WORK TO BE COMPLETED
Reproduce the Add-Net hyper-parameter and memory storage passage below verbatim, keeping its table intact.

SOURCE PASSAGE
4.1.3 Effect of hyper-parameters. We examine the effect of hyper-parameters on Add-Net performance. Since the neural networks are trained from scratch instead of fine-tuning from the pre-trained model, we chose SVHN as the representative experiment data-set to report the results. It can be seen that by increasing the channel multiplier from 1 to 16, the accuracy gradually increases.

Table 3: The SVHN test accuracy w.r.t channel multiplier (m)

|                        | Spatial Conv. |       | Add-Net |       |       |       |       |
|------------------------|---------------|-------|---------|-------|-------|-------|-------|
| weight-precision       | 32-bit        | 1-bit | 1-bit   | 1-bit | 1-bit | 1-bit | 8-bit |
| input-precision        | 32-bit        | 8-bit | 8-bit   | 8-bit | 8-bit | 8-bit | 8-bit |
| m                      | -             | -     | 1       | 2     | 4     | 8     | 16    |
| Top-1 Test<br>Accuracy | 94.29         | 94.84 | 93.82   | 94.61 | 94.73 | 94.84 | 95.02 |

# 4.2 Memory Storage

The comparison of model efficiency in terms of memory usage required for processing one convolutional layer between Add-Net and CNN baseline (32-bit and 8-bit) is shown in Fig. 6a. We observe that the binarized convolution blocks in Add-Net are much more memory-friendly than the CNN counterpart, when using small channel multiplier m. The memory storage reduction of a convolutional layer in Add-Net to 32-bit CNN baseline is specifically reported in Fig. 6b. For instance, 97.2% and 88.7% reduction are achieved when *m* equals 1 and 4, respectively. This reduction mainly comes from the reduced number of fixed kernel as discussed in section 2.2. However, for eliminating the accuracy gap between Add-Net and baseline CNN, larger channel multiplier is desired. For instance 55.1% reduction is obtained setting *m* to 16. Considering a trade-off between accuracy, memory storage, energy consumption and performance, the *m* parameter can be precisely tuned to meet a specific hardware's requirement. For instance, sacrificing the inference accuracy by  $\sim 0.3\%$  (i.e. changing *m* from 16 to 4) in SVHN data-set leads to ~4× memory saving with a considerably lower energy and higher performance as will be discussed in next subsections.

COLLECTED DATA
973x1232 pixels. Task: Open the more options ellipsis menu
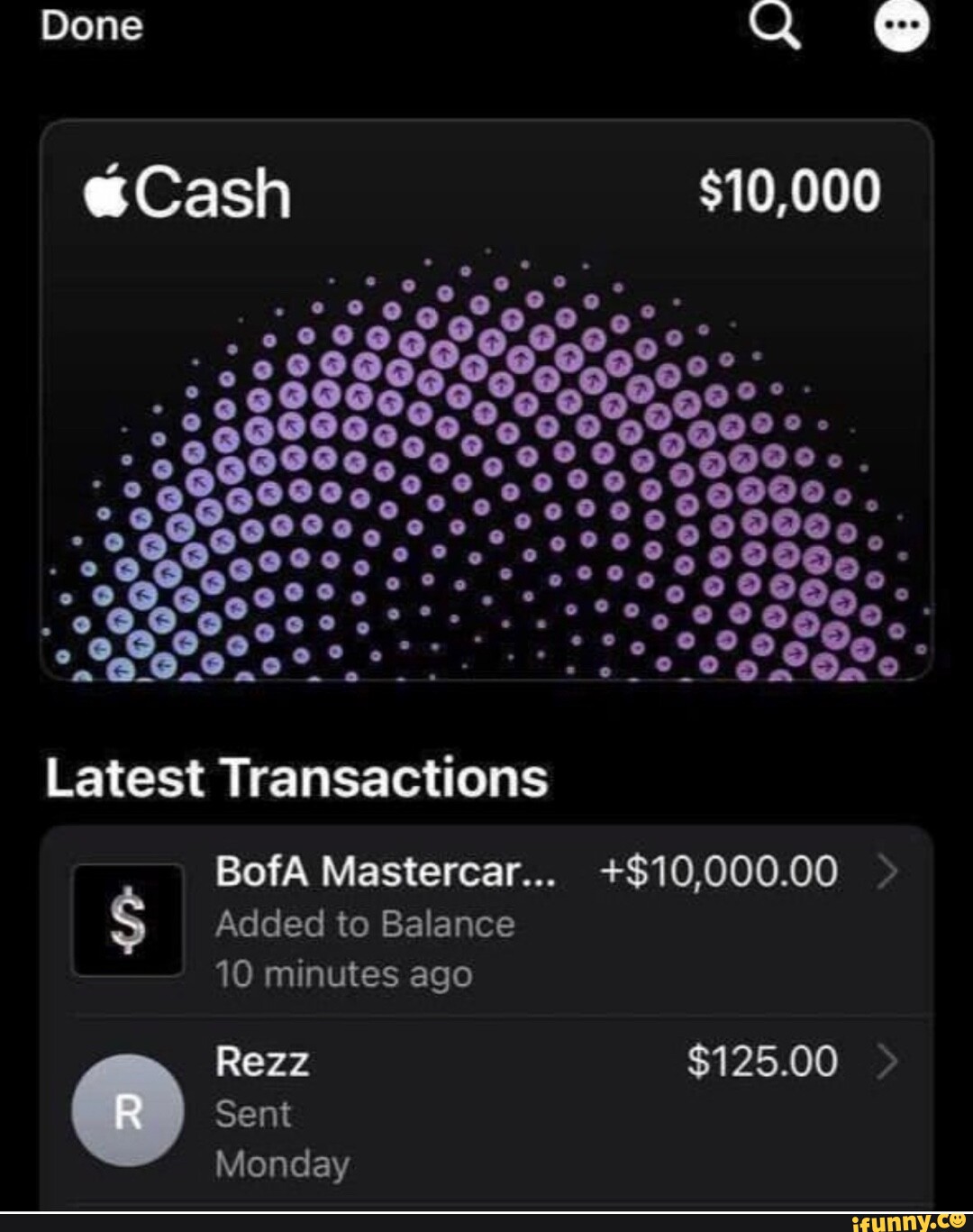tap(901, 27)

YOUR SOLUTION
4.1.3 Effect of hyper-parameters. We examine the effect of hyper-parameters on Add-Net performance. Since the neural networks are trained from scratch instead of fine-tuning from the pre-trained model, we chose SVHN as the representative experiment data-set to report the results. It can be seen that by increasing the channel multiplier from 1 to 16, the accuracy gradually increases.

Table 3: The SVHN test accuracy w.r.t channel multiplier (m)

|                        | Spatial Conv. |       | Add-Net |       |       |       |       |
|------------------------|---------------|-------|---------|-------|-------|-------|-------|
| weight-precision       | 32-bit        | 1-bit | 1-bit   | 1-bit | 1-bit | 1-bit | 8-bit |
| input-precision        | 32-bit        | 8-bit | 8-bit   | 8-bit | 8-bit | 8-bit | 8-bit |
| m                      | -             | -     | 1       | 2     | 4     | 8     | 16    |
| Top-1 Test<br>Accuracy | 94.29         | 94.84 | 93.82   | 94.61 | 94.73 | 94.84 | 95.02 |

# 4.2 Memory Storage

The comparison of model efficiency in terms of memory usage required for processing one convolutional layer between Add-Net and CNN baseline (32-bit and 8-bit) is shown in Fig. 6a. We observe that the binarized convolution blocks in Add-Net are much more memory-friendly than the CNN counterpart, when using small channel multiplier m. The memory storage reduction of a convolutional layer in Add-Net to 32-bit CNN baseline is specifically reported in Fig. 6b. For instance, 97.2% and 88.7% reduction are achieved when *m* equals 1 and 4, respectively. This reduction mainly comes from the reduced number of fixed kernel as discussed in section 2.2. However, for eliminating the accuracy gap between Add-Net and baseline CNN, larger channel multiplier is desired. For instance 55.1% reduction is obtained setting *m* to 16. Considering a trade-off between accuracy, memory storage, energy consumption and performance, the *m* parameter can be precisely tuned to meet a specific hardware's requirement. For instance, sacrificing the inference accuracy by  $\sim 0.3\%$  (i.e. changing *m* from 16 to 4) in SVHN data-set leads to ~4× memory saving with a considerably lower energy and higher performance as will be discussed in next subsections.